Ветер столь ощутимо бездомен, что, кажется, протяни в пространство ладони, и нащупаешь собственное лицо.
Иное ли — море юности — врезается в это, Тирренское, море твоей бездомности, иное ли — море длинноногих прекрасных существ, сентябрьской медово разлитой лени, солнечного запаха девичьей кожи, их благоухания и неприступности, их принадлежности к иному миру, связанному с бессмертностью моря, с жемчужно-серой россыпью облаков, похожих на застывший след ушедшего выводка гомеровых кораблей, отшумевших эпох, полных неосуществленных фантазий, невзаимной любви, и все же неповторимо чудных, как долгий алый отсвет давно закатившегося солнца, подобный отстоявшейся недостижимой и непостижимой сущности, называемой надеждой, которую ни с чем не спутаешь, ибо она и есть только — надежда, как есть — утро, младенческий вкус молока, горечь разрыва с любимой, ночь, скрывающая боль.
Телефонная будка. Позвонить Майзу.
— Ну, ты слинял быстро. Как привидение с первым светом дня.
— Уметь надо.
— Что за шум в трубке? Море?
— Ну да, Тирренское.
— Нескучно живешь.
— Дальше некуда.
— Часа через два буду у Еврейского Агенства. Помнишь? Витторио Эммануеле, 137. Ченто тридече сетте.
— Звучит роскошнее, чем Кватроченто.
12
Субботний день. Пятнадцатое декабря семьдесят девятого. Мягкое римское солнце.
Из ресторанчика, рядом с Агенством два мужика выволакивают впавшую в коллапс девицу, то ли от вина, то ли от наркотиков, то ли от их смеси, бьют по щекам, трясут, как куклу, начинает издавать какие-то утробные звуки. Мимо идет, щурясь на солнце, равнодушная публика.
О, Господи.
Вот и Майз.
Шум, пестрота. Уличное представление.
Танцор, как бабочка.
Легкость его прыжков, гибкость движений при заученной и даже нарисованной на его лице улыбке намекает на иную жизнь, летящую без оглядки, лишь на миг севшую посреди этой скученной неповоротливыми толпами улицы, чтобы пробудить в этой деловитой угрюмости муравьиных масс некое воспоминание забытой ими легкости, некую самоценность жизни, просто дыхания, движения, сочленения рук, ног, ненасытности глаз, той легкости послушного тела, которое воспринимается как счастливейшее состояние духа, мгновений истинной молодости, безмятежности, жажды беспричинного смеха, забубённой радости, прыгающего кузнечикового счастья.

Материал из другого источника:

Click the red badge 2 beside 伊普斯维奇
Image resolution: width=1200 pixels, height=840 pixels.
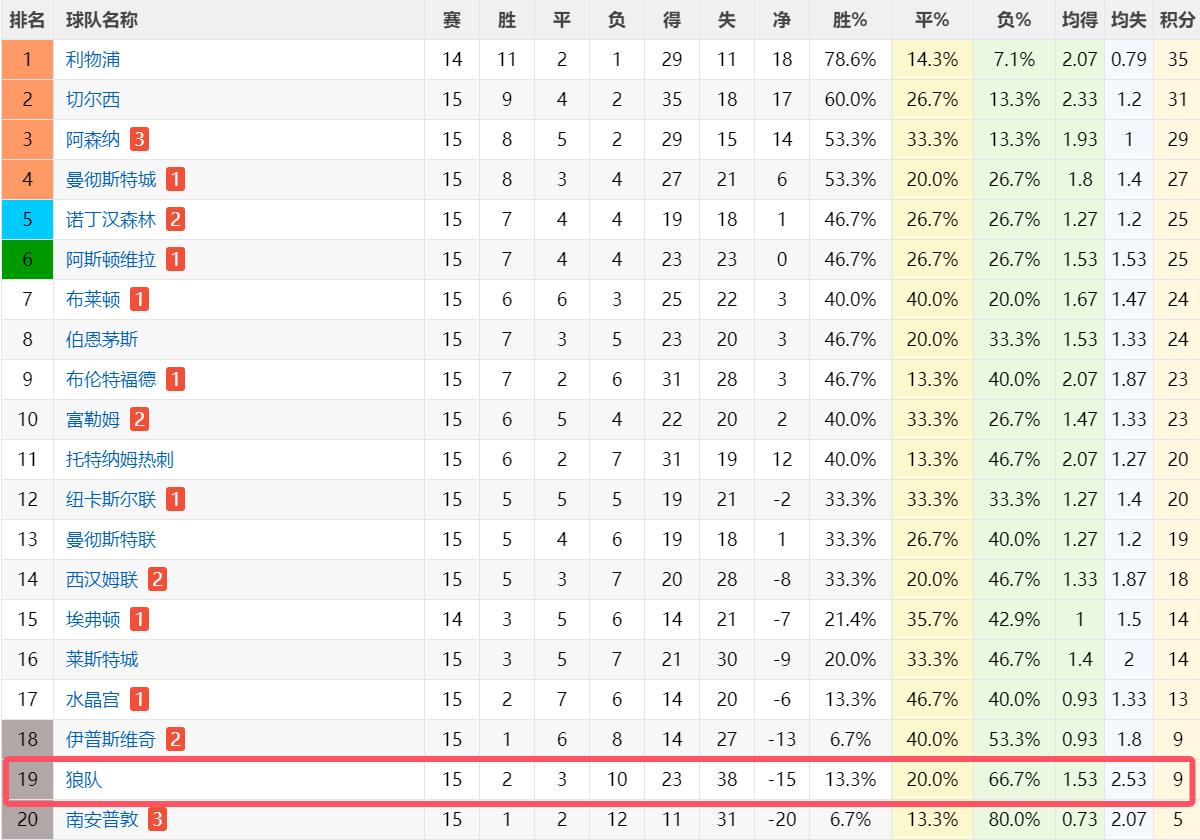pyautogui.click(x=175, y=739)
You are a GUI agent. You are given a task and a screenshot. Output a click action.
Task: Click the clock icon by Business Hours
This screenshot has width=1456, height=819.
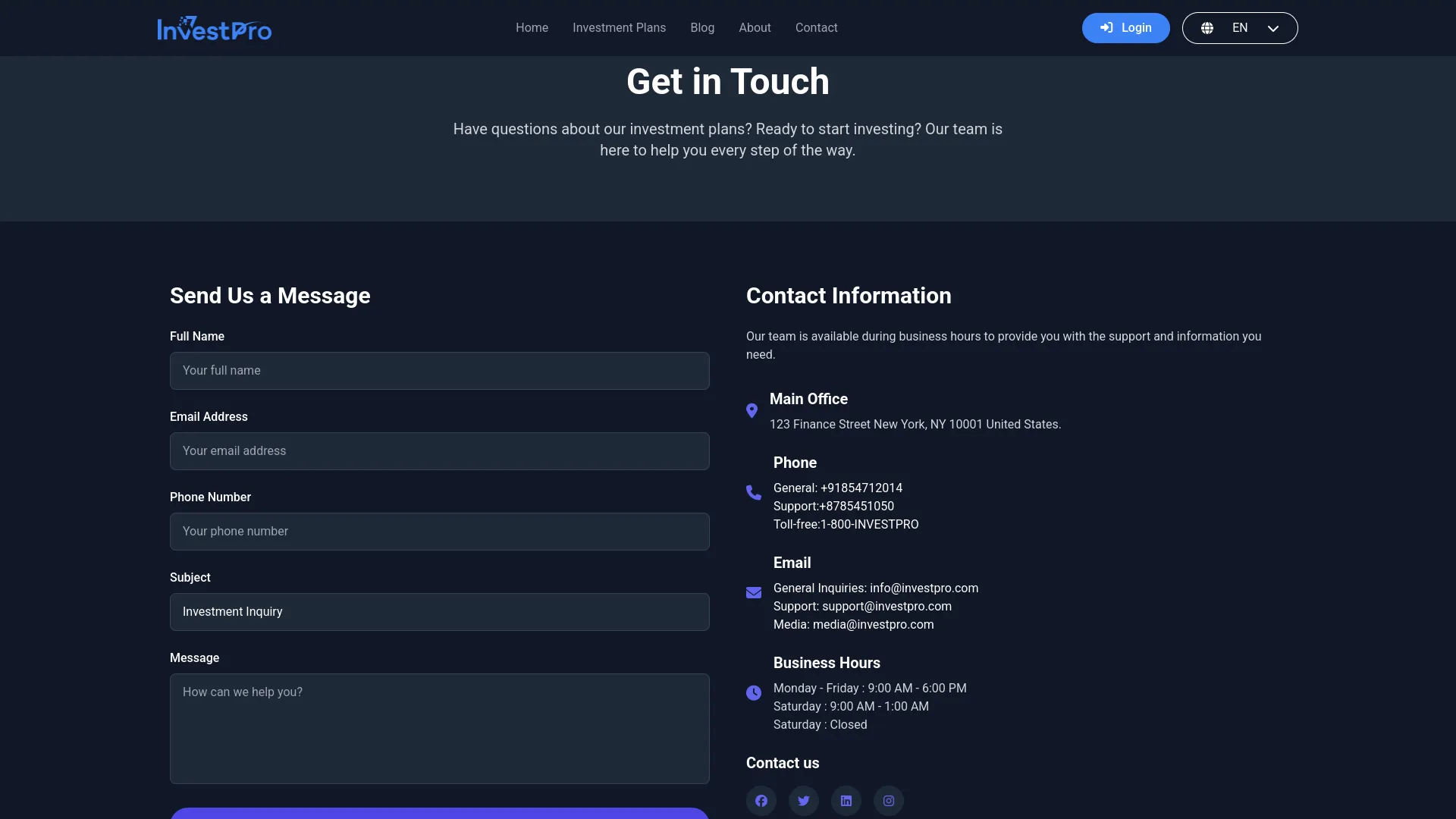coord(753,693)
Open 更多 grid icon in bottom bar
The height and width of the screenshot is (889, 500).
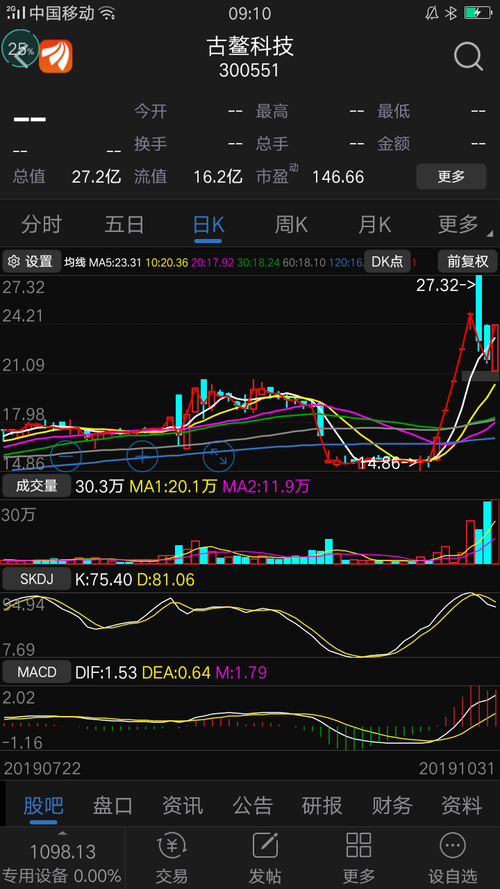(x=359, y=858)
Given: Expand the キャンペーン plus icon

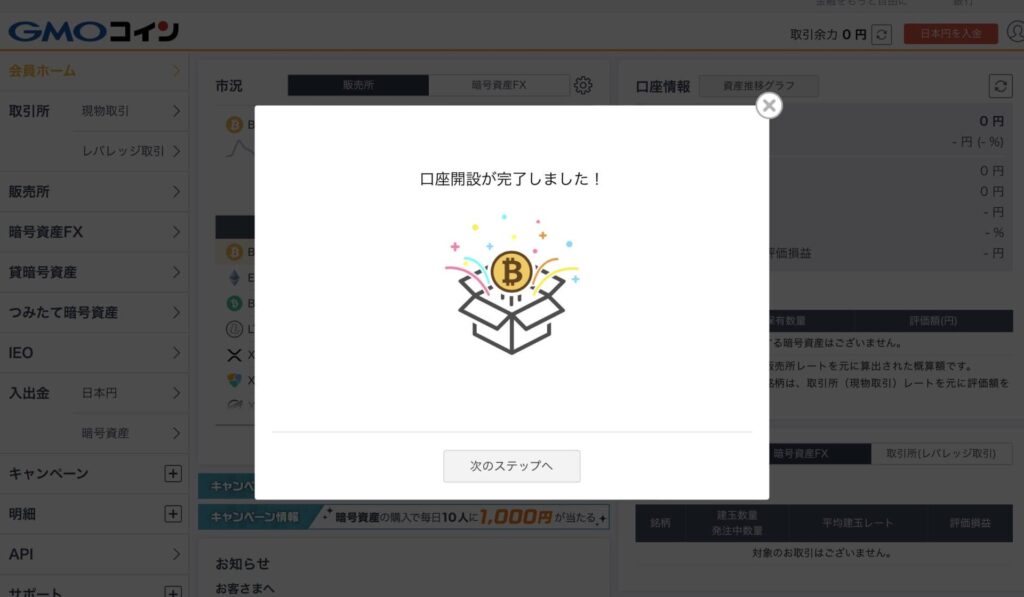Looking at the screenshot, I should (x=172, y=474).
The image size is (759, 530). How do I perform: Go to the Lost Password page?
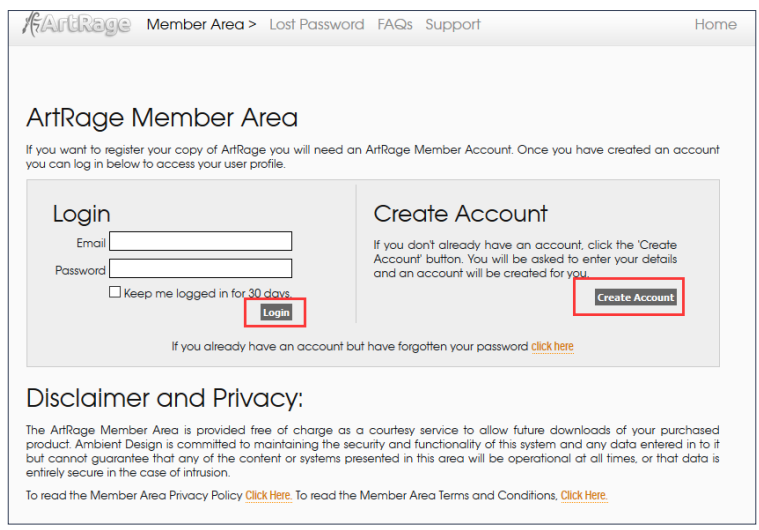tap(317, 24)
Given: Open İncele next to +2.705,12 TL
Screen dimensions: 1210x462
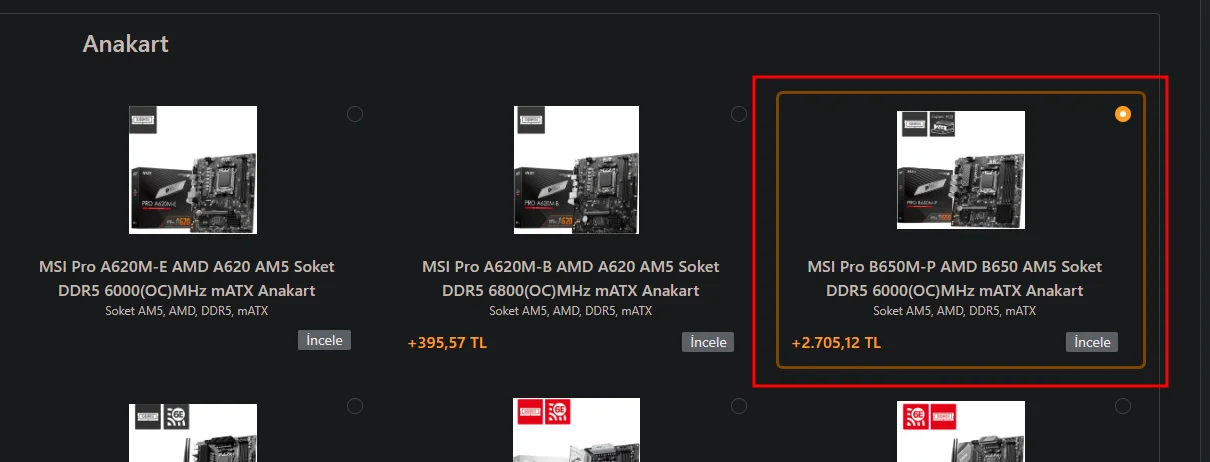Looking at the screenshot, I should click(1092, 342).
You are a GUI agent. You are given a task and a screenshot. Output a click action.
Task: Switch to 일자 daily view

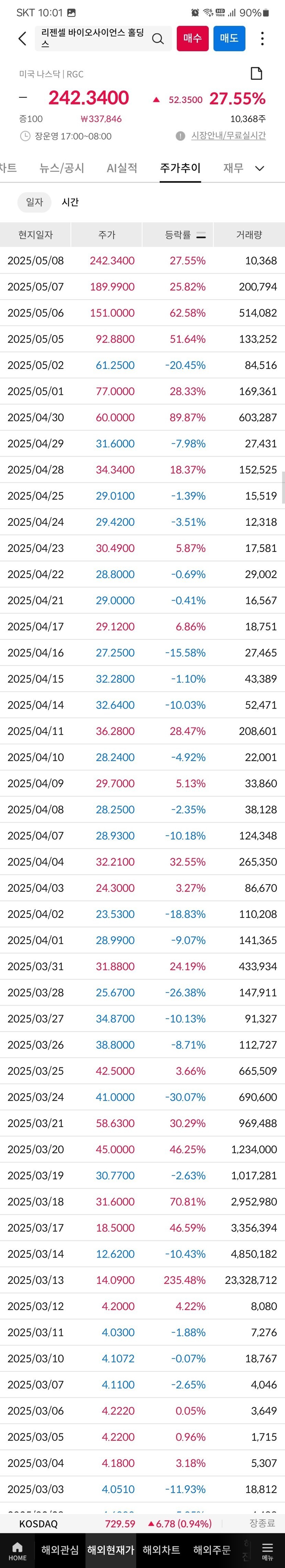[35, 202]
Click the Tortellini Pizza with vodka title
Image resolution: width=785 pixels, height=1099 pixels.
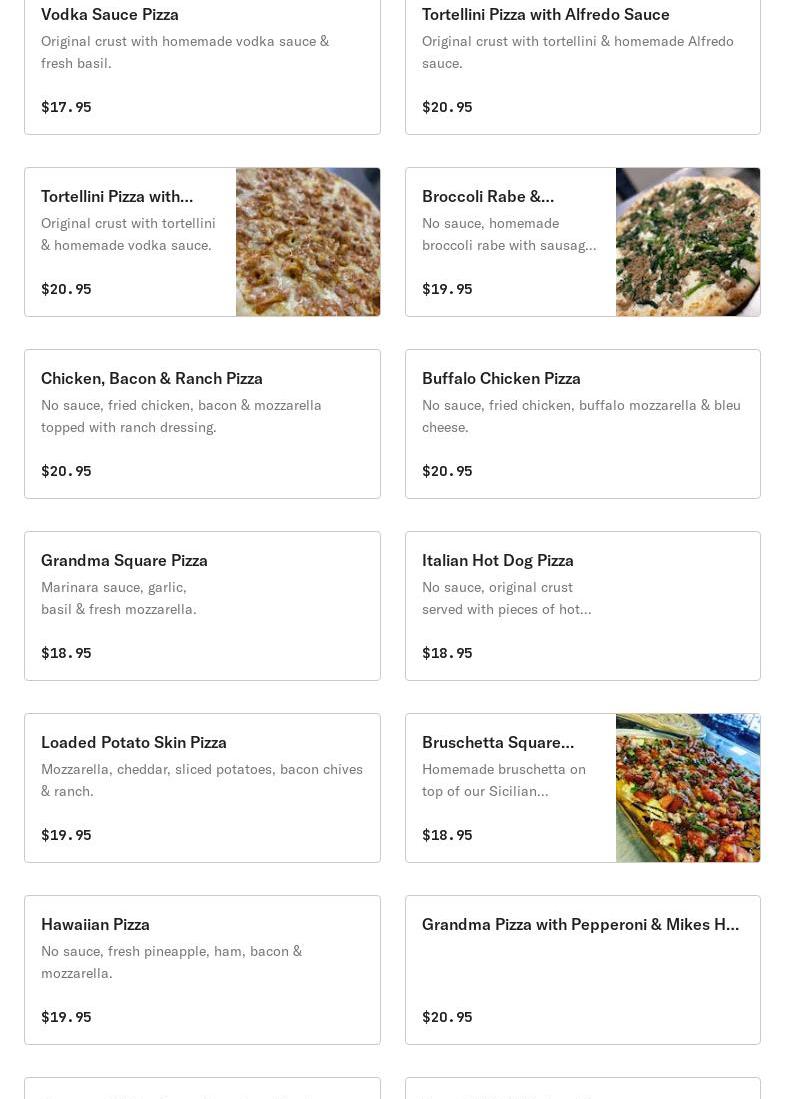tap(117, 196)
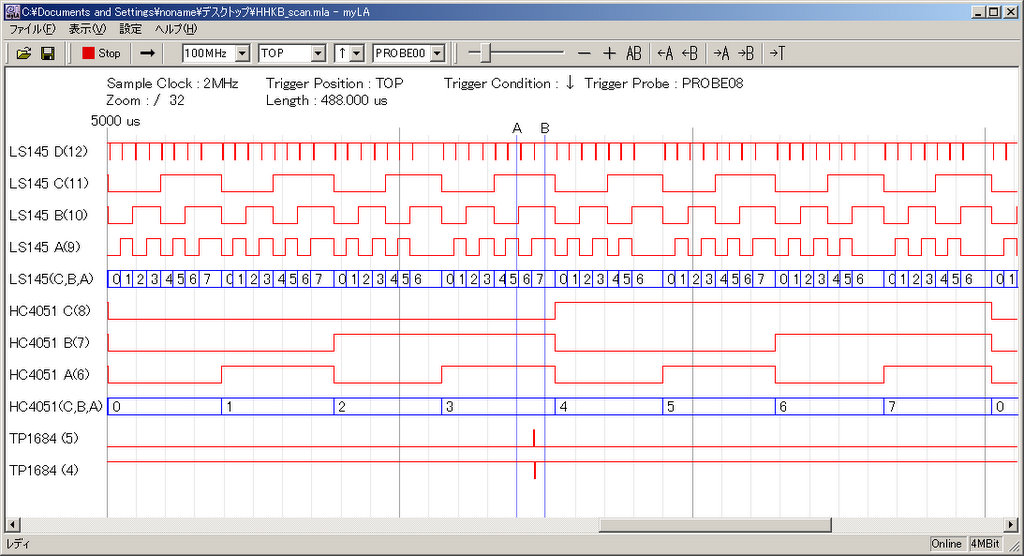Image resolution: width=1024 pixels, height=556 pixels.
Task: Move cursor B left with ←B
Action: tap(689, 53)
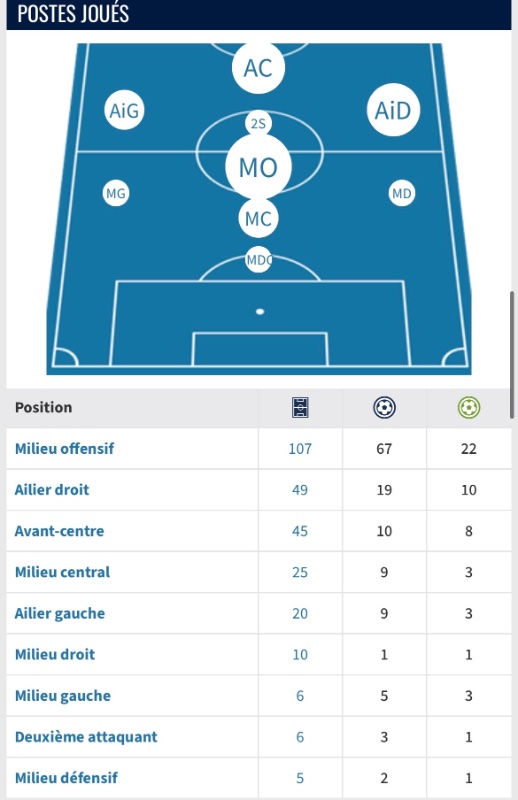Open the Deuxième attaquant position link
Viewport: 518px width, 800px height.
click(86, 737)
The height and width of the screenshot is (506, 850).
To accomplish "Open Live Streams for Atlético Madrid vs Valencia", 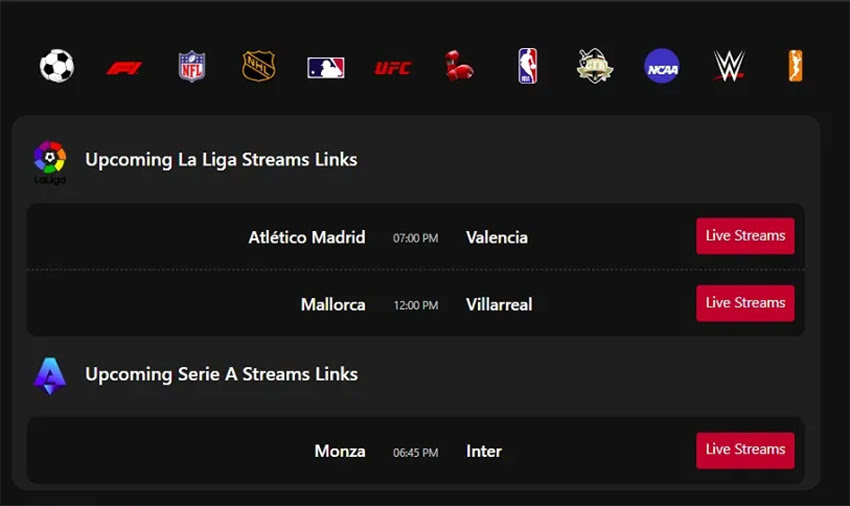I will 745,236.
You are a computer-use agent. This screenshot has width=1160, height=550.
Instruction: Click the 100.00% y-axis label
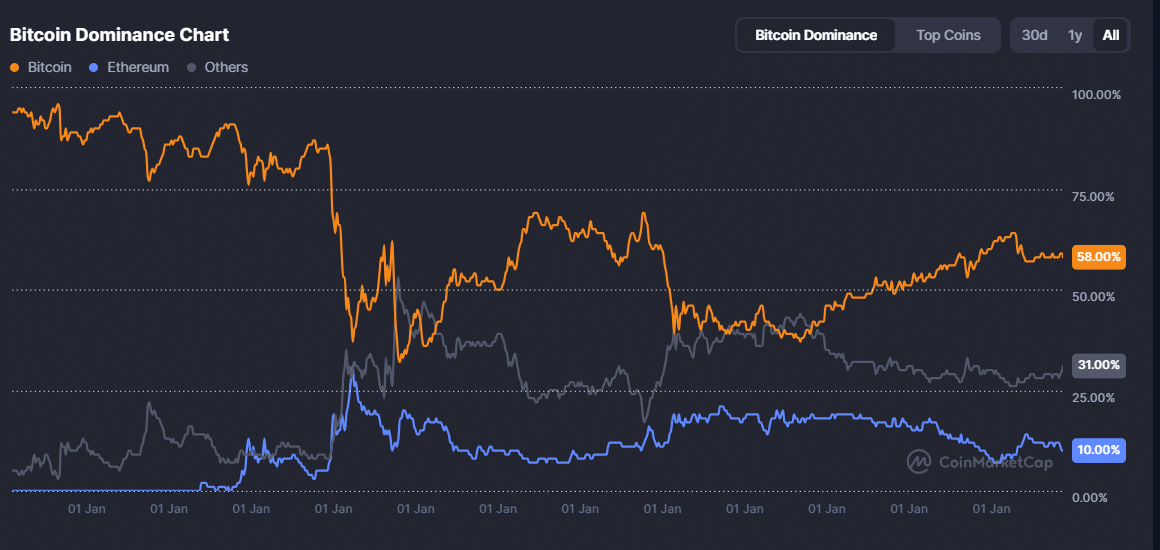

Элемент неоглядной случайности тонким светлым облаком стоит над этим танцующим существом, над местом, и Кон, заглядевшись, внезапно с испугом ощущает, что исчезновение этого облака может внезапно погрузить его в безумие, поспешно, спасаясь, тянет Майза в обычный забитый людом переулок, где толкутся у лотков импровизированного рынка, пробуют, жуют, щупают, удовлетворяя самые примитивные животные ощущения, и тем самым мгновенно уравновешивая невыносимость того забвенного и высокого — как вся ушедшая и так бездарно прожитая жизнь — облака.
Но оно продолжается, это странное, призрачное, цветистое облако: странно яркие на декабрьском свету цветы облепили деревья, оседая атласно-лепестковым райским овеществленным ливнем в поры, щели улиц, в складки этого громоздкого города, но не сливаясь с ним, ливнем, влекущим одинокую душу, но и отчужденным ей, пробуждающим запредельную память света и печали, но и охлаждающим чересчур жадные земные стремления.
Они идут с Майзом через парк Боргезе, мимо древних римских стен, к шумящей вдалеке непонятно почему людской толпе, и странный внутренний подъем охватывает Кона.